Title: Re: hubby not being very supportive
Post by: jebica on January 17, 2015, 11:36:12 PM
Thanks for the overwhelming support. Am quite staggered! Hubby is the whole sexual thing and he is trying but...we are still the new 40!! The reality is your body doesn't see that. Had a good day today, long chat with hubby but also since having been prescribed viagem a couple of  weeks ago, been  able to feel intimate again after months..still would love some thoughts about coping  with moods and insomnia. Still thinking about going back on HRT - although makes me feel guilty because of my lovely big sister x
Title: Re: hubby not being very supportive
Post by: jebica on January 17, 2015, 11:42:27 PM
Sorry love dogs but didn't realise that was the forum. Don't get a new wrong I absolutely adore dogs but....menopause and dogs forum???

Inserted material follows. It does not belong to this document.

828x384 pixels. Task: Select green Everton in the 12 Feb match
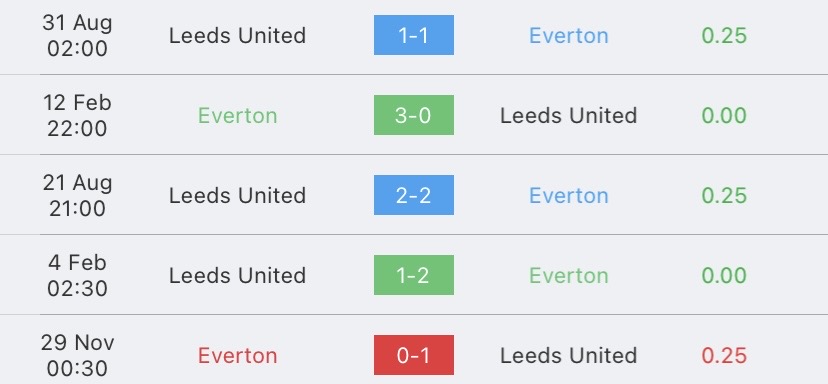click(237, 116)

Title: Re: hubby not being very supportive
Post by: NikkiDUK on January 18, 2015, 08:20:40 AM
I guess it's finding what works for you and taking time for yourself. Sometimes the only thing that works for me is going somewhere (in the house, a walk or yes, being with a dog or other pet), taking some deep breaths and trying to relax. Just accepting that at that moment I feel bad or sad and it will pass. I felt really ill and weepy yesterday so I just rested a lot, had a bath and an early night and I feel much better this morning.
Title: Re: hubby not being very supportive
Post by: Ju Ju on January 18, 2015, 08:21:40 AM
Well the menopause doesn't occur in a vacuum does it? It's part of life, and so are dogs for many people!  ::) That's what is so great about this forum. We talk about most things and receive support and can give support. And it is easier to be honest when you are anonymous.

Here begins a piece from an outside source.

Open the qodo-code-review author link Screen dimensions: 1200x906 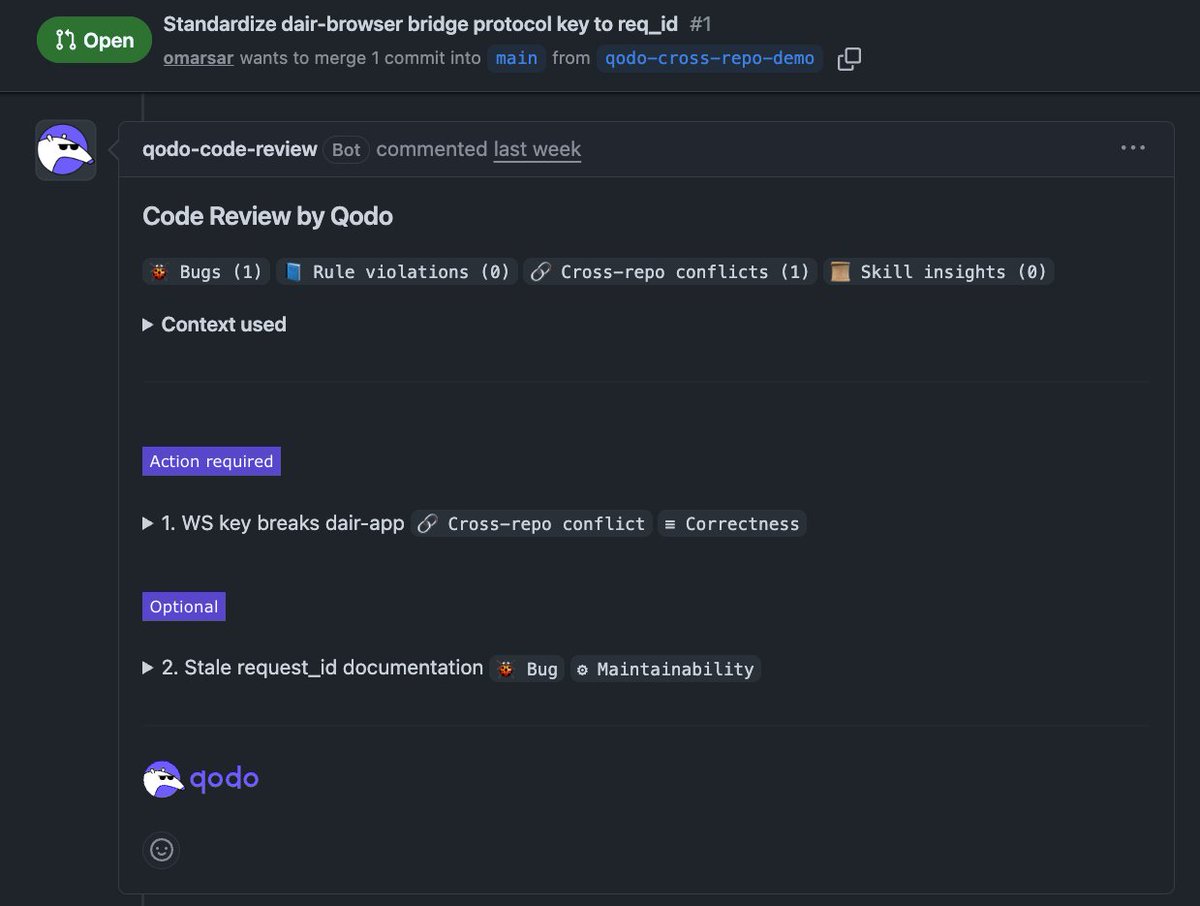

Is it guilt about taking HRT or fear? Getting informed will help making the decision. For me quality of life became more important, as I had got to the point that just getting up and ready for the day was exhausting.
Title: Re: hubby not being very supportive
Post by: CLKD on January 18, 2015, 04:13:57 PM
We meanders we does  ::) - we have threads about most topics  ;)

For YEARS I felt guilty because my libedo went West in 1977.  So I have learned to adapt by going with the flow and usually I enjoy it  ;) DH gets  :bed: and we have much more fun in general.

Wolf walking - now there's an excuse for a new thread!
Title: Re: hubby not being very supportive
Post by: NikkiDUK on January 18, 2015, 06:37:57 PM
Where should I start one? It's a good way to take your mind off things! As I'm new, I'm still finding my way around this forum.
I don't have family in this country although my husband's family have become very precious to me as well as the friends I've made in the last 25 years. We don't have kids either. So finding ways to cope with this odd thing that's happening is up to me and this forum is great.
Sorry if I've gone off-topic - just point me in the right direction!
Title: Re: hubby not being very supportive
Post by: bramble on January 18, 2015, 06:56:31 PM
Have you tried printing off the 'Advice for Husbands' and giving it to your husband to read. It puts into words what many of us feel but cannot say clearly. Written by an old member Poppyrose - who still remembers her? - she was brilliant with words! It is the first post under 'All Things Menopause'.


Bramble
Title: Re: hubby not being very supportive
Post by: CLKD on January 18, 2015, 06:59:17 PM
Oh don't worry about being 'off' topic  ;D - we eventually gets back to the topic  ;)

There is a 'search' button top left - so any queries can be looked for, also the menus, left of screen, are useful!